Indeed, in the United States and internationally, the First Lady has so far kept her distance, in a form of neutrality, from her husband’s initiatives, in marked contrast to many of those who preceded her in this position.
To date, “she has not been the lawyer, or the spokesperson for her policies,” Anita McBride, former Chief of Staff of Laura Bush, wife of George W. Bush, who now teaches at American University in Washington, told AFP.
“Many First Ladies have been political assets to their husbands, even when they were very unpopular,” she recalls, citing among others the case of Lady Bird Johnson, wife of Lyndon Johnson, who had traveled throughout the southern United States during the 1964 presidential campaign.
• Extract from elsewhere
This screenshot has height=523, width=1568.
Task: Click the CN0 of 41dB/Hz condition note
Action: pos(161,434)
Melania Trump, “the woman of few words”, is “very independent, she meant it from the beginning, right after the election, when she indicated that she would not move to Washington right away,” adds Anita McBride.
– “We love Africa” –
However, the move could be tricky.
“We both love Africa,” Donald Trump told the UN a few days ago. “Africa is beautiful. The most beautiful place in the world in many ways.
Beyond this formula from a president fond of superlatives, Donald Trump has never, since he came to power in January 2017, shown any marked interest in the continent.
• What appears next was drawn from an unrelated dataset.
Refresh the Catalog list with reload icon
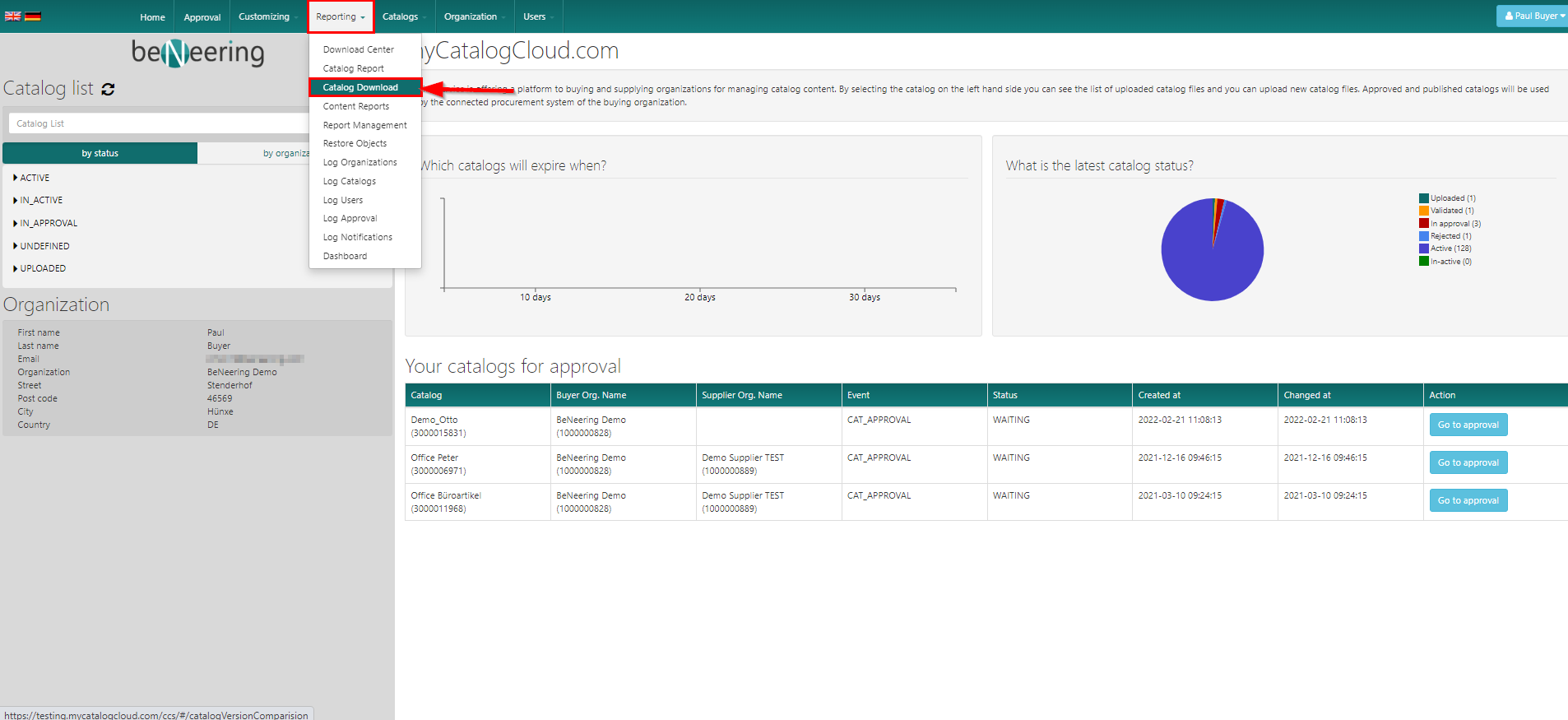Image resolution: width=1568 pixels, height=720 pixels. coord(108,89)
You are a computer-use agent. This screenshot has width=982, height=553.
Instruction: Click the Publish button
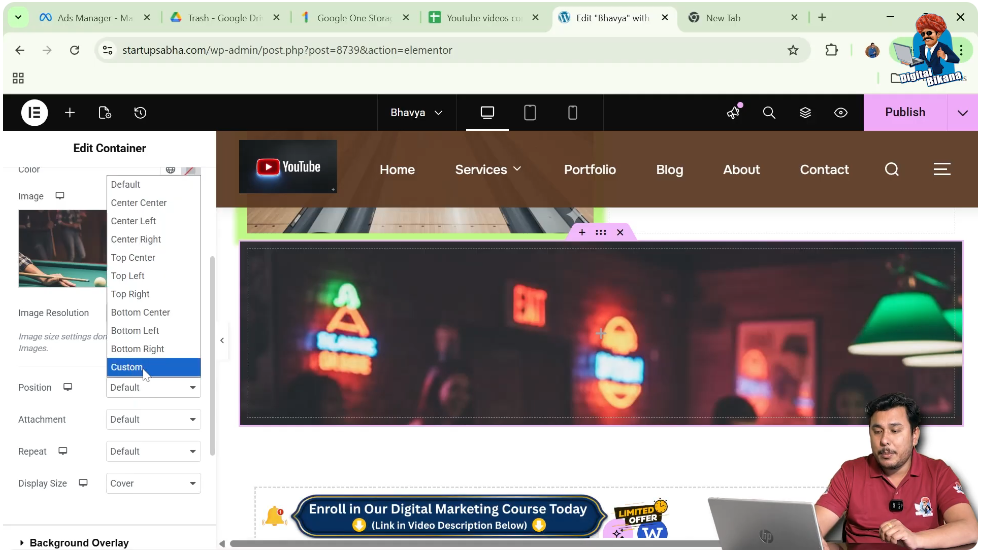tap(904, 113)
And on the few occasions he mentioned it, the controversy was violent.
In January, at a meeting at the White House, he was outraged, speaking of Haiti and African countries, at the immigration from “shitty countries”. He never explicitly challenged these remarks, which were made during an in camera meeting with elected officials and left their mark.
Another major controversy in August. The only time he was openly involved in the internal affairs of an African country was to denounce… the fate of white farmers in South Africa, victims according to him “large-scale murders”.
In a country engaged in agrarian reform aimed at repairing, more than 20 years after the fall of apartheid, the blatant injustices inherited from the segregationist regime, the words went wrong. “Let him take care of his America, we will take care of South Africa,” replied South African President Cyril Ramaphosa, scathing.
Notable fact: Melania Trump is leaving Washington in the heat of the moment, in the run-up to crucial parliamentary elections for the second half of Donald Trump’s term. So far, it has remained completely out of the debate.
This is in stark contrast to the last mid-term elections in 2014.